Bei jungen Leuten ist es etwas schwieriger. Wir haben schon eine Alterstruktur, in der ehrenamtliche Helfer im etwas höheren Alter sind - sich in der Rente oder im Ruhestand befinden. Die mittlere Altersgruppe ist durch den Beruf oder die Ausbildung belastet. Bei junge Leuten, die wir immer wieder versuchen anzuwerben, ist es oft so, dass sie sich eher projektbezogen und zielgruppenspezifisch einbringen wollen anstatt in der typischen Vereinstätigkeit, wie zum Beispiel in einem Vorstand. Es ist also eine etwas andere Form des Ehrenamts. Sie wollen eher einen Beitrag zur Inklusion, der Nachhaltigkeit oder zum Klimaschutz leisten.

Ist das ein Problem?

Ja. Wir können Vorstände oft nicht in dem Umfang besetzen, wie es nach der Satzung notwendig ist. Die Vereine haben durchaus Schwierigkeiten, junge Leute zu gewinnen, weil sie eben eine andere Ausrichtung haben. Ebenso haben wir Probleme den Frauenanteil zu erhöhen, weil sie durch die Ausbildung und die familiäre Belastung oft nicht die Zeit für ein Ehrenamt finden. Die Vereine müssen ihren Beitrag leisten, um beides in eine zeitliche Abfolge zu bringen. Auch Unternehmen und Verwaltungen sollten dazu bereit sein, das Ehrenamt zu würdigen und anzuerkennen. Wer neben dem Beruf ein Ehrenamt ausübt, sollte die Unterstützung seines Arbeitsgebers erhalten.

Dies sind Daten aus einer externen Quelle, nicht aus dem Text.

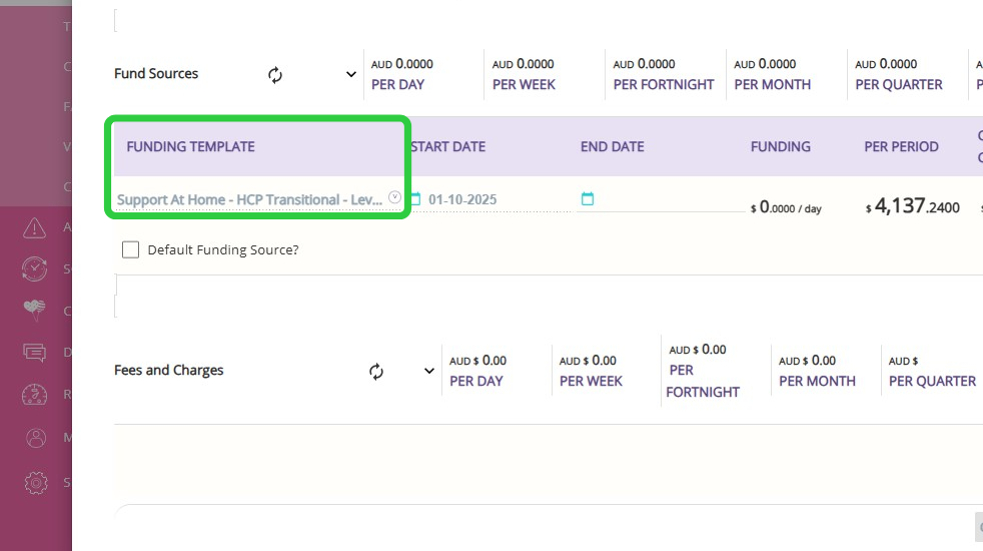Click the heart balloons sidebar icon
Viewport: 983px width, 551px height.
click(x=35, y=310)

In Berlin fanden zuletzt die Special Olympics mit 16.000 freiwilligen Helfern statt. Inwiefern war der LSB dort involviert oder kann sogar nachhaltig davon profitieren?

Wir haben unseren Beitrag geleistet, indem wir über unsere Vereine Freiwillige für das Ereignis gewinnen konnten. Ich glaube auch, dass wir langfristig etwas davon haben. Ich konnte mit vielen Volunteers sprechen, die sich für die Special Olympics Bildungsurlaub genommen und sich engagiert haben. Sie haben wirklich positive Eindrücke mitgenommen, sodass ich hoffe, dass wir sie auch für Tätigkeiten in den Vereinen gewinnen können. Inklusion ist in den Vereinen eine große Herausforderung. Wir haben jetzt also eine Zielgruppe, die wir ansprechen und sagen können: Liebe Leute, schön, dass ihr bei den Special Olympics mitgemacht habt und wir bieten an euch mit euren tollen Erfahrungen auch weiterhin in unseren Vereinen zu engagieren.

Vielen Dank für das Gespräch.

Das Interview führte Jonas Bürgener.